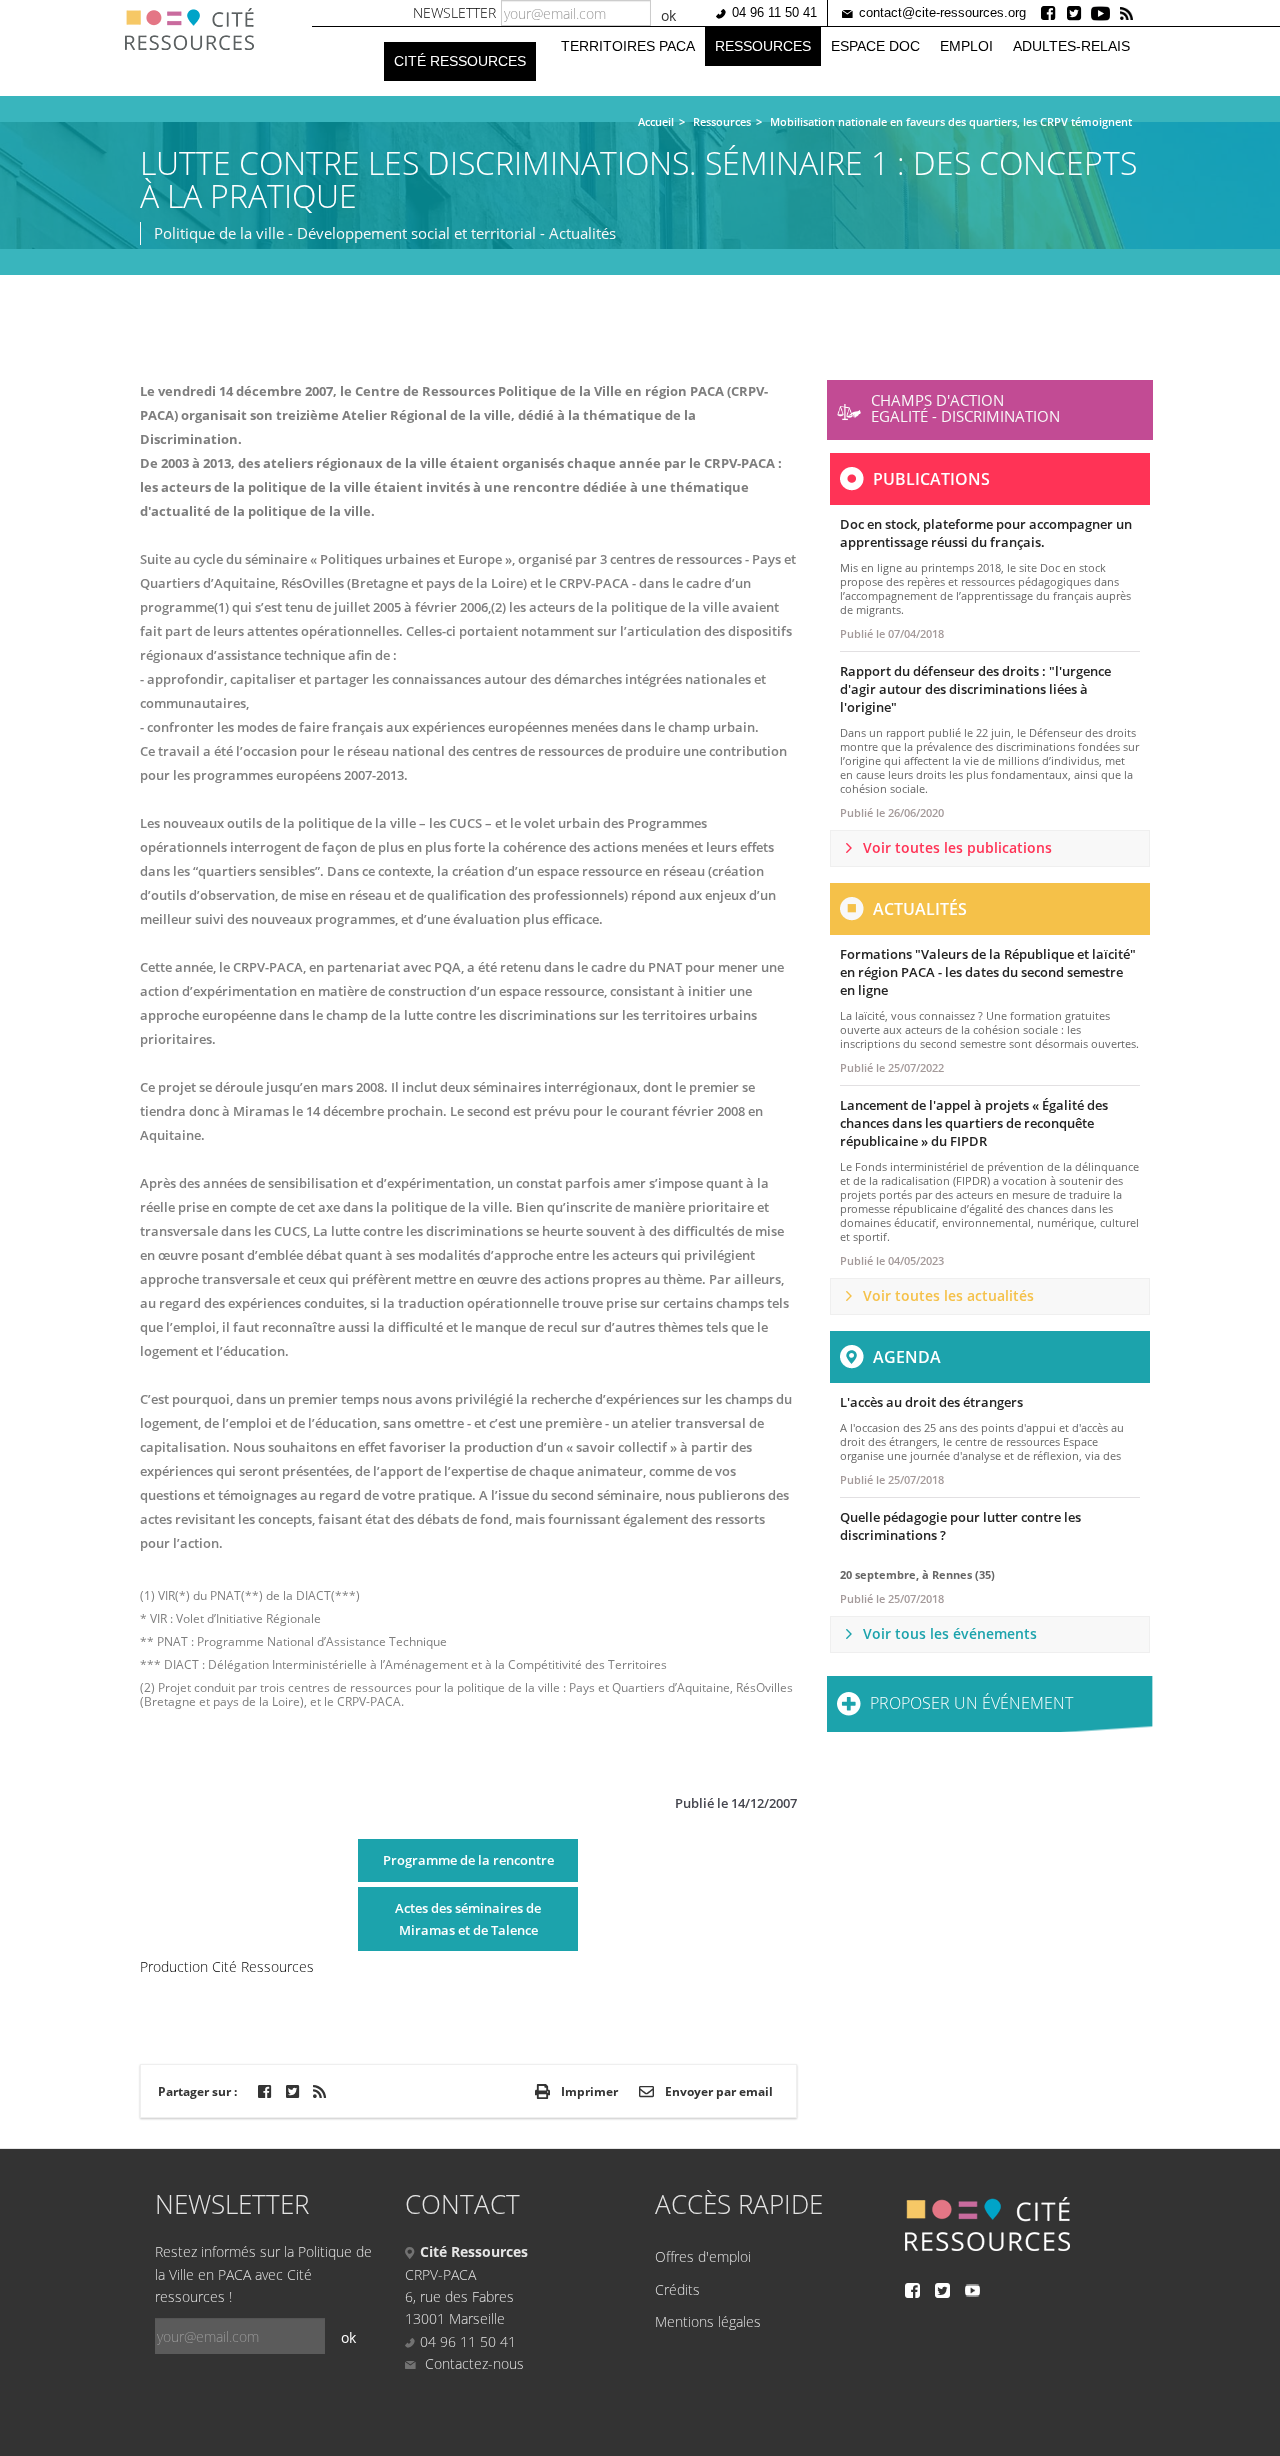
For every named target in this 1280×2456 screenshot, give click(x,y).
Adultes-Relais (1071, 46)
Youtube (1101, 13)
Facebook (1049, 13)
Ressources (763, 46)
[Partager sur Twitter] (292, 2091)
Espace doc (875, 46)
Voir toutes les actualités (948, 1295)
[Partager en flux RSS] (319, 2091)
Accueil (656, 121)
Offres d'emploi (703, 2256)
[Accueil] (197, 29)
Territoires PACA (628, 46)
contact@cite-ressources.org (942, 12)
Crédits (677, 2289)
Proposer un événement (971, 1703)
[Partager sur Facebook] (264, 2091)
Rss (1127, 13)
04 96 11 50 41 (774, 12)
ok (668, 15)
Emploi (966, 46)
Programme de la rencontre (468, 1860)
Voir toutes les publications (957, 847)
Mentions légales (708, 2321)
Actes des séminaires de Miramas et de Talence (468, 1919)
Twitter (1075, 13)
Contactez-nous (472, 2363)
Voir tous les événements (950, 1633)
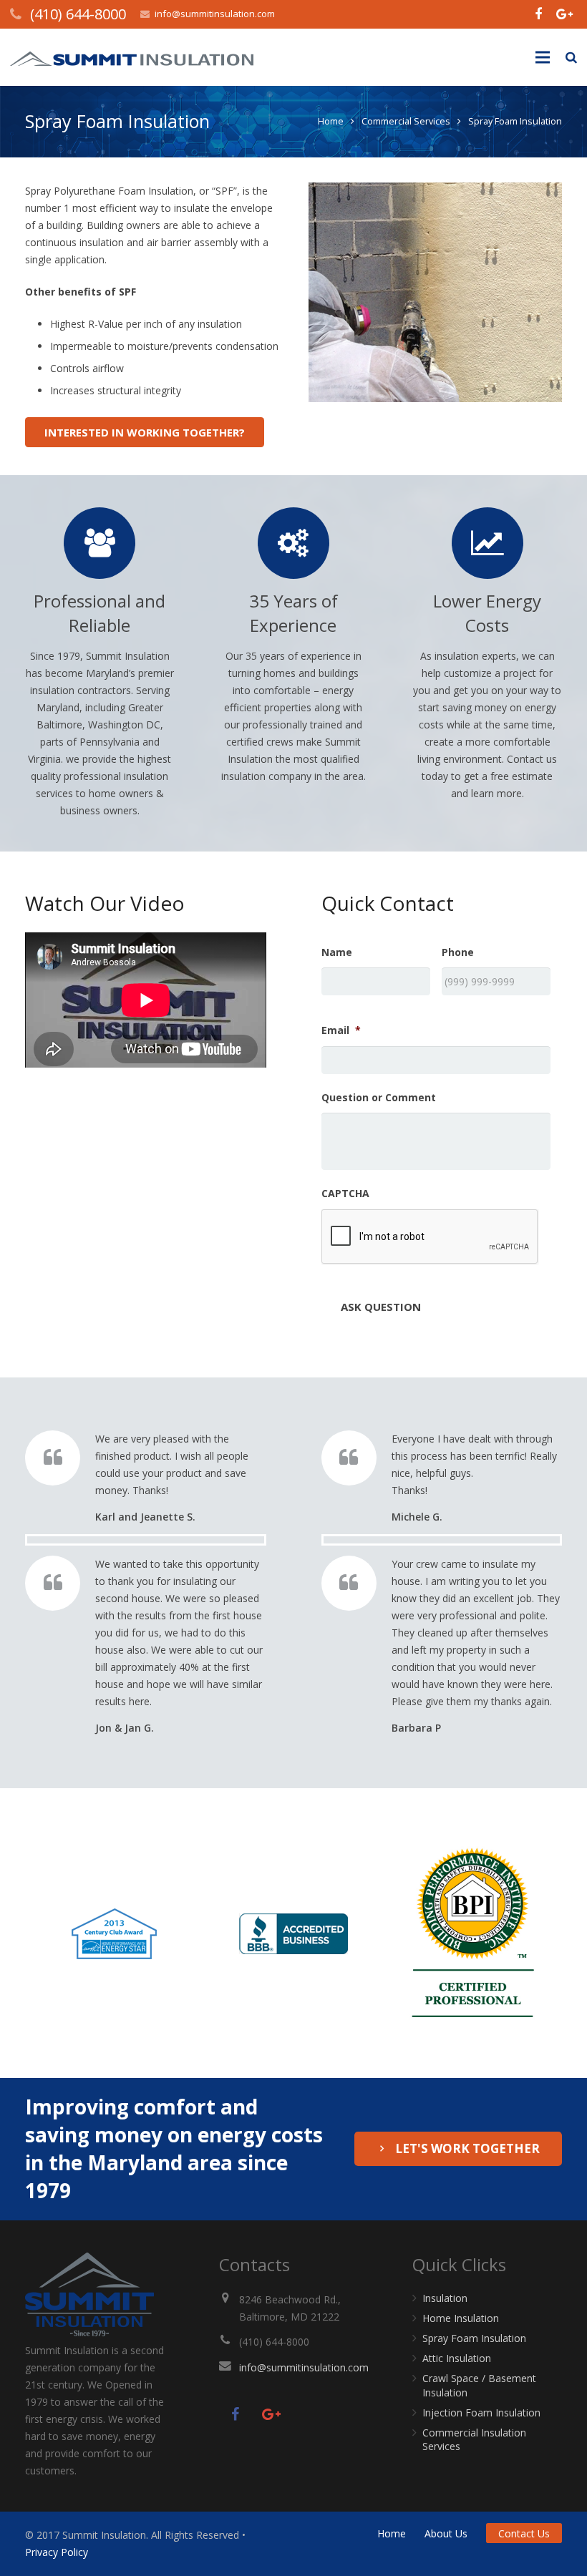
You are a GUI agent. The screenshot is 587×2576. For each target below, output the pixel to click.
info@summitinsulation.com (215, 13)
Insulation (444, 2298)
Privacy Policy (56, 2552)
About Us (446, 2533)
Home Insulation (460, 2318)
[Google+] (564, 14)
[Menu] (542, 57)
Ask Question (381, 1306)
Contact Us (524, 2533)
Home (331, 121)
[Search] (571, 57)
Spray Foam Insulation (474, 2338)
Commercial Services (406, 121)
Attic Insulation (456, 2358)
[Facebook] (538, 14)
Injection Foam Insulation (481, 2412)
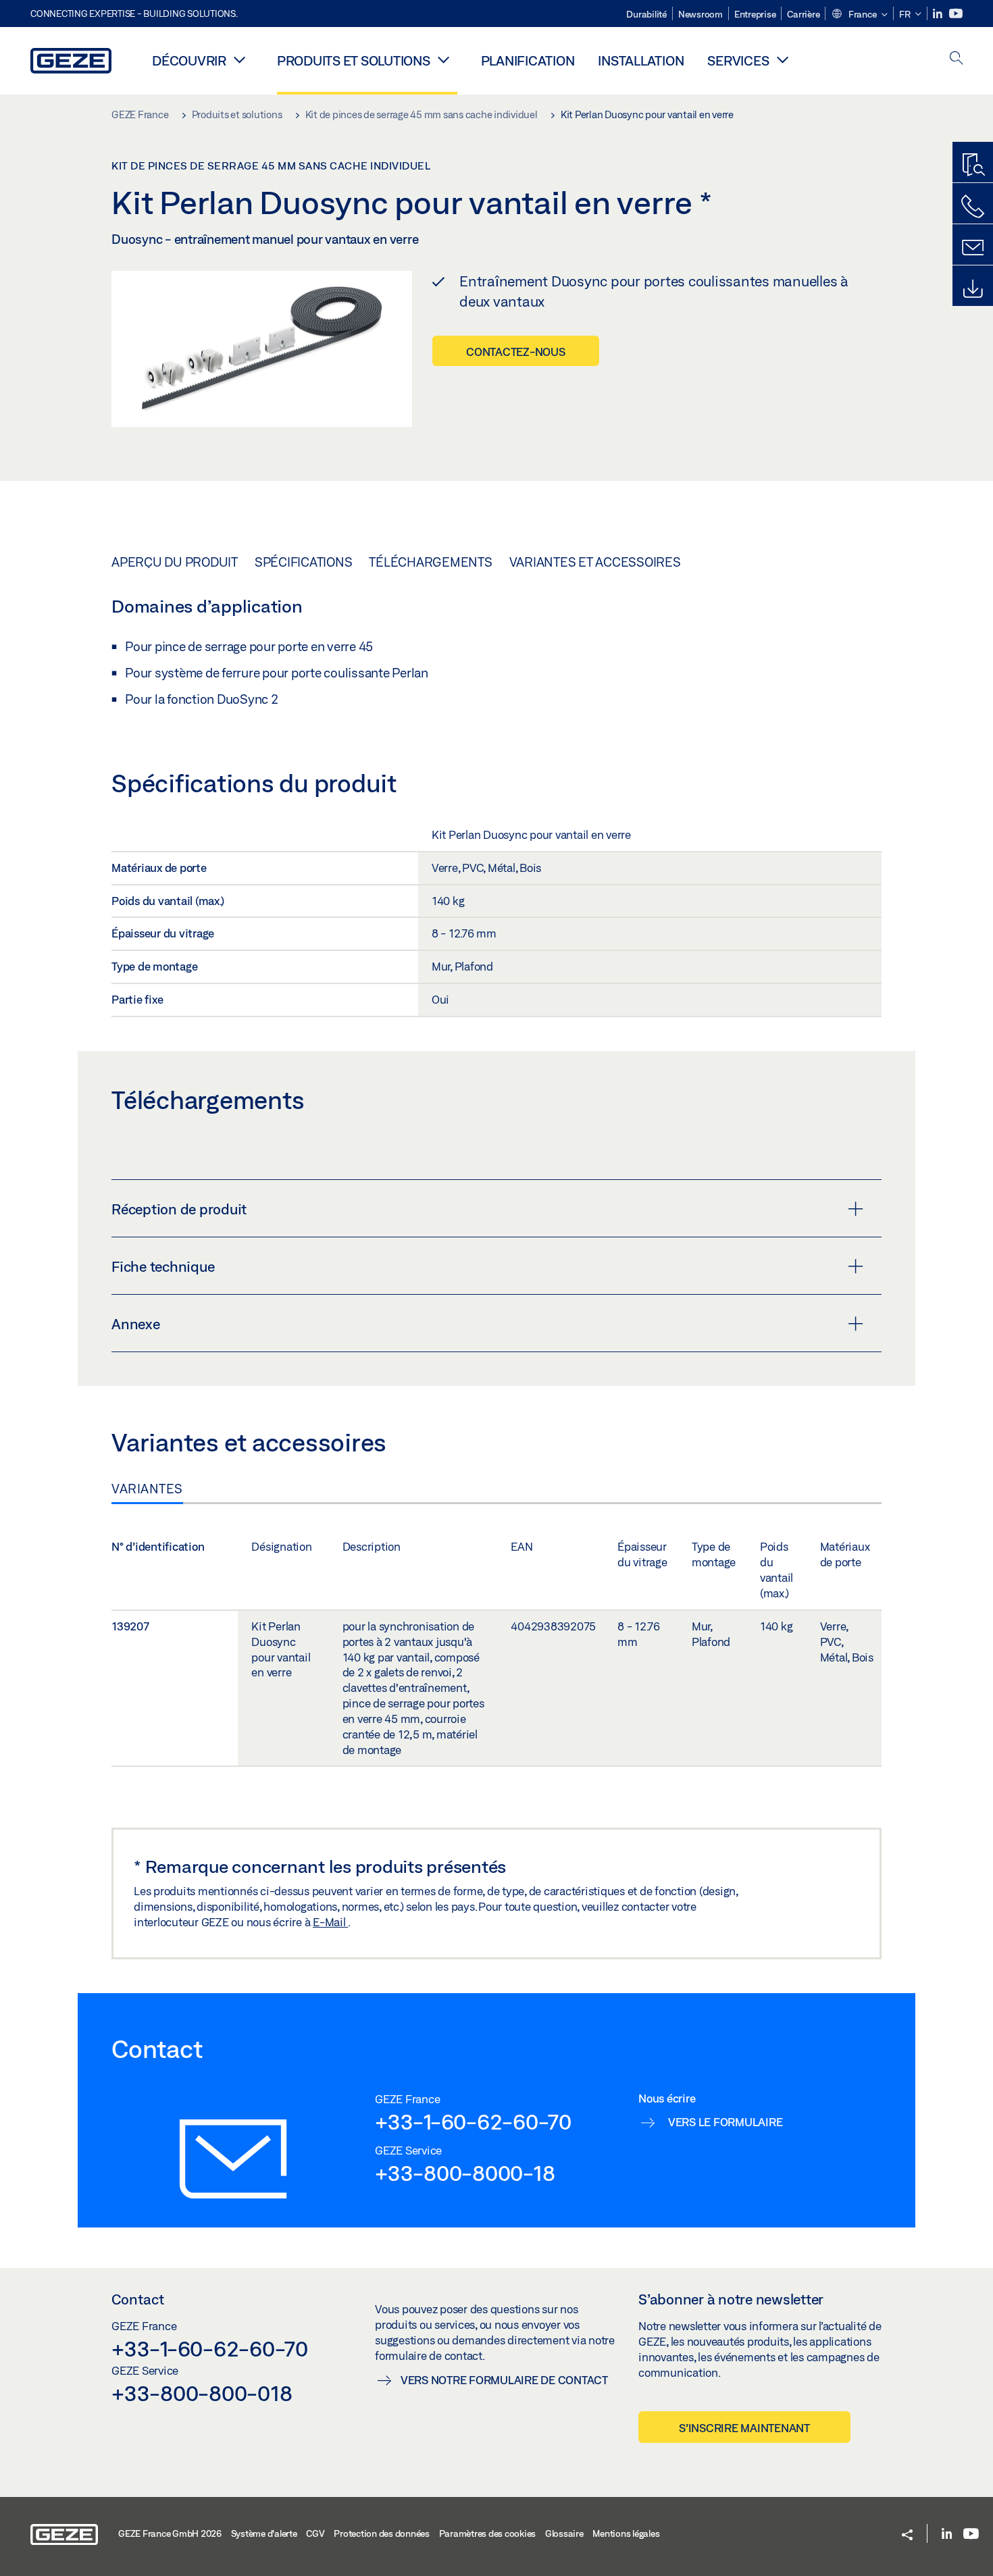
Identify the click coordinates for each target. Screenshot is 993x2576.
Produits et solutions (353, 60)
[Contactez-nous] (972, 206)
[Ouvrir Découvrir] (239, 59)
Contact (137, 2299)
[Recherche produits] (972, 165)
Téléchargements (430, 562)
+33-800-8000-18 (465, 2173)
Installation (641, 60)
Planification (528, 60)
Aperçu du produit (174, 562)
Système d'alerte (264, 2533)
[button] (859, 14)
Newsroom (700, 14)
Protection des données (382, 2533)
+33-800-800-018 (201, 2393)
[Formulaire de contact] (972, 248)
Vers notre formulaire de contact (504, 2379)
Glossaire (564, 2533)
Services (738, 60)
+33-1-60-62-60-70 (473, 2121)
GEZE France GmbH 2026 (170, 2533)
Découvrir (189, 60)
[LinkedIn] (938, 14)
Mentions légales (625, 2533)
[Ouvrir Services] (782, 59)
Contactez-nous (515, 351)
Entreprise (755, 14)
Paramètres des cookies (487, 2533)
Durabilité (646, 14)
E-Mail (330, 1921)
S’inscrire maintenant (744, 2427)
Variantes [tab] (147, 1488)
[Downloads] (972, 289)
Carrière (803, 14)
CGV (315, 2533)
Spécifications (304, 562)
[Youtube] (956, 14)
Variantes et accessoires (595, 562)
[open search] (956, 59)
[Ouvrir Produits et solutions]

============

| Task brief |
Copy every line of the data that carries the word "toutes".

| Answer space |
Voir toutes les actualités (948, 1295)
Voir toutes les publications (957, 847)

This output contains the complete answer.